Car sans les hackers, il n’y aurait pas d’Internet. Il n’y aurait pas d’ordinateur non plus. Avant d’en arriver à nos PC connectés à 5 megabits/seconde, il y a un demi-siècle d’histoire du hacking.Stricto sensu, le hacking n’est rien d’autre que l’usage créatif des techniques, l’art de démonter les systèmes – hacker signifie mettre en pièces en anglais – pour mieux en reconstruire d’autres, en fonction de ses envies, ses besoins, son simple plaisir. Autrement dit, sous le clavier de Jude Milhon, “St. Jude”, patronne des hackers, morte en 2003 :

 

Le contournement intelligent des limites imposées, qu’elles le soient par votre gouvernement, vos propres capacités ou les lois de la physique.

 

Si la littérature sur le domaine n’est pas inexistante, elle est malheureusement trop souvent en anglais.

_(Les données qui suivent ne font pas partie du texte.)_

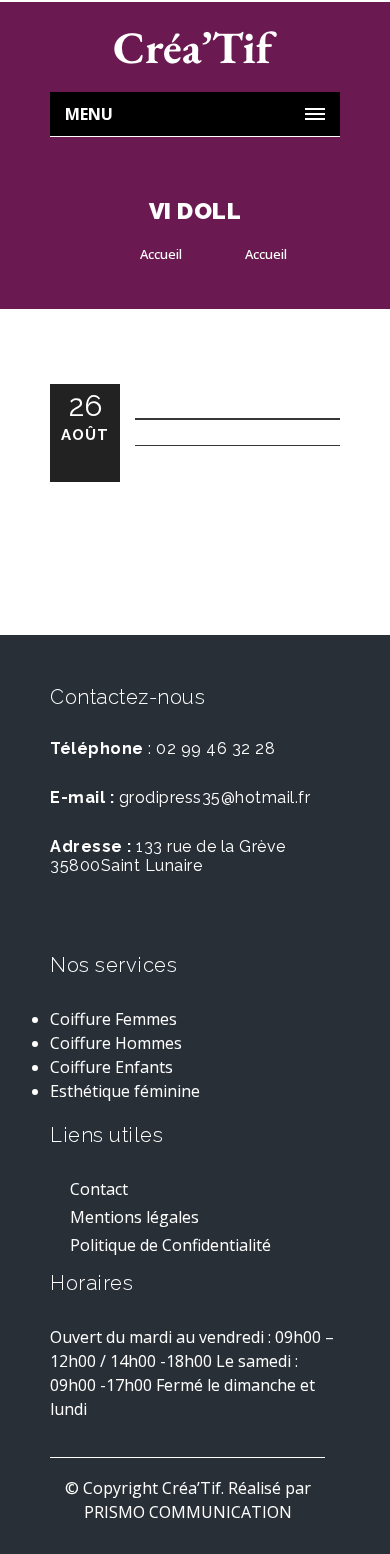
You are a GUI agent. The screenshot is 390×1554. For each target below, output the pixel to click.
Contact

Il faut lire Hackers: Heroes of the Computer Revolution, l’ouvrage référence de Steven Levy, pour se plonger avec délice dans les prémisses du hacking moderne, au Massachusetts Institute of Technology, le prestigieux MIT. Une histoire qui commence dans un club de modèle réduit de train, à une époque où les ordinateurs font passer le bahut normand de grand-maman pour une table de chevet.

Nous ne parlons pas que de technique dans notre eBook. La richesse extraordinaire de ces gens ingénieux est indissociable d’une éthique : libre accès aux machines et au code, liberté de l’information, et donc partage des connaissances, éloge du code comme véritable art, primauté de l’horizontalité contre la pyramide hiérarchique, des actes et non des grands discours incantatoires, ce qu’on appelle la do-ocracy.

Historiquement centrés sur le logiciel, le software, les hackers exercent maintenant aussi leur curiosité et leur inventivité sur les objets, le hardware. Les années 2000 sont celles d’un retour au physique, avec l’explosion des lieux de travail collaboratifs qui gravitent autour de cette sphère : hackerspaces, makerspaces, fab labs, etc. Récemment, on observe même un effet de mode autour du DIY, le do-it-yourself, “faites-le vous-même” : il suffit de bidouiller trois LED et une imprimante 3D pour se revendiquer hacker.

De la cave au Parlement européen

En soi, le hacking est donc éminemment politique, au sens noble du terme, qui renvoie étymologiquement à l’organisation de la cité : il est un pied de nez permanent aux systèmes fermés et oligarchiques, toutes tentatives de confiscation du savoir. Ces “sorcières” modernes, pour reprendre l’expression de l’e-zine underground Phrack, sont prises en chasse dès les années 70, et la chasse s’intensifie au fur et à mesure qu’un écosystème se développe autour de l’informatique et de l’Internet. En face, la communauté se mobilise, “l’hacktivisme” se structure, avec par exemple la création de l’Electronic Frontier Foundation (EFF) en 1990.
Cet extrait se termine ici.